On 9 June 2010 17:57, Danny Piccirillo <danny.piccirillo at> wrote:
> Of course it is! At least according to our
> philosophy:
> Still, many people don't think that Ubuntu is truly committed to free
> software in practice.

Where "many people" == "the FSF".

> These people can and should be our allies.

I don't particularly want allies that do this:-

and this:-

> Their
> concerns are valid, and they are not difficult to appease. I'd like to
> present a short list of simple ways that Ubuntu could show it's commitment:

How about answering the questions/concerns posed to you in the other
threads you've raised today and engage in the discussion rather than
fire-and-forget. You're in danger of falling into the same behaviour
as other FSF members before you. It goes something like this:-

1. Send a mail mandating how things should be done
2. Lots of people reply, some people ask questions asking you to
clarify position
3. Ignore those questions
4. Choose another mailing list and GOTO 1

I'm all for having a discussion about these things, but I don't
appreciate being talked _at_ by someone who isn't willing to at least

> 1. Offer ways to easily purge all non-free software from one's system.

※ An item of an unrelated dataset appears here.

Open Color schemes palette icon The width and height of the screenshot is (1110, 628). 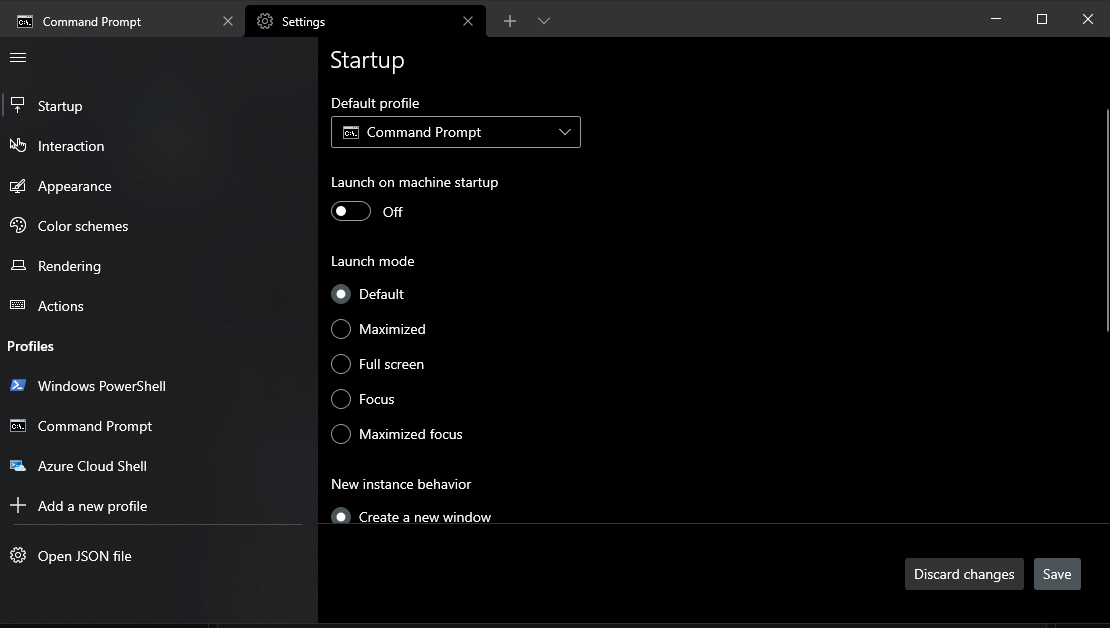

We have that, and has been for a few releases now. Boot an Ubuntu Live
CD and press F6 at the boot screen/menu, choose "Free Software Only".
Announced over two years ago here:-

> 2. Make a point of saying why and how non-free software was bad, but also
> why the option is given to install it
>  * This would need to be shown every time Ubuntu recommends proprietary
> software like restricted drivers

We do. Jockey pops up a dialog box when you install non-free drivers,
as does totem when you install non-free codecs. Perhaps the wording
could be adjusted/improved to clarify the position, but I think we're
pretty much there.

> That's it!

That's never "it" in my experience. There are always those who will go
further in terms of freedom than you. Other ideas I've seen suggested
which go beyond "That's it!" include such choice suggestions as:-

* Removal of Firefox due to license concerns around the logo usage
* Block installation of non free extensions in Firefox
* Block installation of non-free software full stop
* Only install on systems that have a free software BIOS

..and so on.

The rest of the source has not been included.